Gary Heidt trained a small video camera on the two musicians hunched over their instruments — James Gilmore, a self-taught jazz guitarist from Durham, and Vattel Cherry, a free jazz bassist who lives in Burlington — during a late-afternoon session at Glenwood Community Bookshop on a recent Saturday.

Gilmore plucked out an atonal melody of delicate beauty and strength that was quiet almost to the point of imperceptibility as Cherry tapped his bow against the neck and then joined with a mournful reverie. The improvised piece gradually shifted into something more swinging. At one point, Gilmore responded to Cherry by modulating guitar notes to make squibs of sound that managed to be both tremulous and intrepid.

A veteran of New York’s improvised music scene and a native Texan, Heidt is an improbable ringleader. Having lived in Greensboro for less than a year, he hosts the monthly Perceiver of Sound League performance series at the bookstore and a weekly show with the same name on UNCG’s campus radio station. As a student at Columbia University in New York City, Heidt hosted country and soul music shows. He co-founded Mammals of Zod, whose 1994 album Kill the Humans was pronounced a “masterpiece” by the Village Voice, performed with former Sun Ra sidemen Sabir Mateen and Daniel Carter, and established the annual free music festival Lovesphere. Heidt continued to perform with Mammals of Zod and Fist of Kindness, which also includes his common-law wife, Cassandra Chopourian.

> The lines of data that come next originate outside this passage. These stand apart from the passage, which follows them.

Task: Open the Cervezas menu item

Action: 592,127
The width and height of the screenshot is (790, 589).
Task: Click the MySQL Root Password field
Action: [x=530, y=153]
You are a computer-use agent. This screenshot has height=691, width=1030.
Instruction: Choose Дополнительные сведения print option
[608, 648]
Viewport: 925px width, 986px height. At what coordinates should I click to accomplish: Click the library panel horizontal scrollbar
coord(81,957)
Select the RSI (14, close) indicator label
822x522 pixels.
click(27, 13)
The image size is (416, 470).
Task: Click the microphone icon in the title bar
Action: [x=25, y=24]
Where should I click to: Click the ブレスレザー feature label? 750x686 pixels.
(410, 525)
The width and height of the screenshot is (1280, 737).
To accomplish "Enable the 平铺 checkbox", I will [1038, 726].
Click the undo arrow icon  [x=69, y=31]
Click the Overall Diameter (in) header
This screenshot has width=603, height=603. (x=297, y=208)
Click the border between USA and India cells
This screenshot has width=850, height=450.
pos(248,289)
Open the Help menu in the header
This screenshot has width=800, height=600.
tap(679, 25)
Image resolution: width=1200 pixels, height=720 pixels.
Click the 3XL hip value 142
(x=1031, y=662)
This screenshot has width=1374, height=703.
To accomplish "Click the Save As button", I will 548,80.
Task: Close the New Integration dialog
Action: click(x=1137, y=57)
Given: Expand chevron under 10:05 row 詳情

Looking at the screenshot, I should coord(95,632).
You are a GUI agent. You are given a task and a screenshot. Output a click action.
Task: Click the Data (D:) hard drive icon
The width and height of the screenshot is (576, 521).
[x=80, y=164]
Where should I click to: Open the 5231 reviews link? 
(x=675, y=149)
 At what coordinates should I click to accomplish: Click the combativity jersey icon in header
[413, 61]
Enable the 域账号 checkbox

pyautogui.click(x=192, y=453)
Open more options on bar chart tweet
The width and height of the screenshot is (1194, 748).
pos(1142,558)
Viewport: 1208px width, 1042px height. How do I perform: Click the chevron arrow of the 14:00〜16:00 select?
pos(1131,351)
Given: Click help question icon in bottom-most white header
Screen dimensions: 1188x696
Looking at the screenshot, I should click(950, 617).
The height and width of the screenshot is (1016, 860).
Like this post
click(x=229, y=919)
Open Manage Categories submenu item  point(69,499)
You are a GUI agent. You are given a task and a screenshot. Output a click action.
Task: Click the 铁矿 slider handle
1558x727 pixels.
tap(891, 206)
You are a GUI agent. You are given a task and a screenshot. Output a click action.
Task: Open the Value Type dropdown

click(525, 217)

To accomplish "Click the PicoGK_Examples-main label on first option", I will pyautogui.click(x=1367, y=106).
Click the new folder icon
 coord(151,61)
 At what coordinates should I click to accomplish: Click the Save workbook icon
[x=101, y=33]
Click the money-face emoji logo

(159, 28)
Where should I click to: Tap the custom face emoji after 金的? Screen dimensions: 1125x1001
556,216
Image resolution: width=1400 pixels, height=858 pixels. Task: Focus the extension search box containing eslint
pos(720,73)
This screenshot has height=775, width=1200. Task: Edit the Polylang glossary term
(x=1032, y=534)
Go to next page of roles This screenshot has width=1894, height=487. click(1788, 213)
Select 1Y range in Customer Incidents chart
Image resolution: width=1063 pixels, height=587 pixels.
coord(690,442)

The need to be closer to Chopourian’s mother necessitated the couple’s move from New Jersey to Greensboro in October 2015. It was an easy transition professionally: Chopourian works remotely as a bookkeeper for a building in New York City that leases space to artists and Heidt works from home as a literary agent. But cultivating a musical life in Greensboro required more intention.

“I was culturally active,” the 45-year-old Heidt said. “I really did not want to feel like I was missing out or that I had given up when I moved down here. I did my research to find musicians to play with. If this city had an improvisational series, I would have gone to it. Since it didn’t, I thought it was imperative to start one.”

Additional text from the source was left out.